Where Waters Meet, 2019

[2.31 atmospheres]
[3.75 atmospheres]
[3.35 atmospheres]
[2.98 atmospheres]
[3.93 atmospheres]
[3.66 atmospheres]
[3.18 atmospheres]
[3.43 atmospheres]
[3.70 atmospheres]
[3.98 atmospheres]
[3.77 atmospheres]

Anticlockwise from the right

Archival pigment print on Hahnemühle Photo Rag Ultra Smooth paper

In his photographic series Where Waters Meet, Charrière captures the ghostly apparitions of naked free divers descending into the abyss of aquatic caves in Mexico known as cenotes. As the divers’ bodies penetrate the chemocline— an obscure and uncanny layer of bottom water full of sulfurous bacteria—they appear to dissolve in both pictorial and metaphorical terms, sinking not only toward the seafloor but into their psyches, entering a state of togetherness with their surroundings which Sigmund Freud described as the oceanic feeling—of being bound with and belonging to the whole of the world outside oneself. It was a primal sensation which Freud believed may underpin the human longing for transcendence; similarly, the iconographic subconscious conjures up a sea of metaphorical allusions when looking at Where Waters Meet.

The series figures both this metaphysical dive and the physical descent by the divers themselves. For the latter, water emerges not as an environment, but as a mirror—one that reflects only to a limit, before turning to absorption.

The divers first encounter themselves on this liquid surface, meeting their own gaze on its fluid veneer, only to pass beyond it and leave the familiar image behind.

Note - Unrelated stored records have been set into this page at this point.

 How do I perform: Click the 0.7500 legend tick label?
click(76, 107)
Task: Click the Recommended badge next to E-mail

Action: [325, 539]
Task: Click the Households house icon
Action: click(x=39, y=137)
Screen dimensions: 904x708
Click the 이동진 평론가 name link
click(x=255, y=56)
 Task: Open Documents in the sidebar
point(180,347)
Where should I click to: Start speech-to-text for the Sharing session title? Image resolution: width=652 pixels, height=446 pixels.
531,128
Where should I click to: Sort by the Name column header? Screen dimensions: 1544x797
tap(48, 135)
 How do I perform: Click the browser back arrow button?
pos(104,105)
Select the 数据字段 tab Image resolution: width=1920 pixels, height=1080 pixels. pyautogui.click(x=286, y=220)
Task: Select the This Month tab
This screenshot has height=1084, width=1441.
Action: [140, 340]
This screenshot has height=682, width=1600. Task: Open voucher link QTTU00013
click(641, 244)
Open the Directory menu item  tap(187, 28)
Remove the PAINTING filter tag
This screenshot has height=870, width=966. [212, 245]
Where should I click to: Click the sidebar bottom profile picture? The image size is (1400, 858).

Here they enter a realm where only the pressured depth remains. The ocean, then, becomes not merely a backdrop for the oceanic feeling, but its very embodiment—a space where self and world blur.

By depicting the chemocline, the series contributes to a picture of the oceanic system that has grown significantly more complex in recent decades, where such worlds within worlds are relatively recent discover­ies. As we come to better understand the sea, domains from evolutionary theory through to climate science are being quietly transformed. Sliding into this previously silent (unseen and unthought) realm, Charrière’s free divers seem caught in some kind of a dance; a graceful fall. From where— and to what?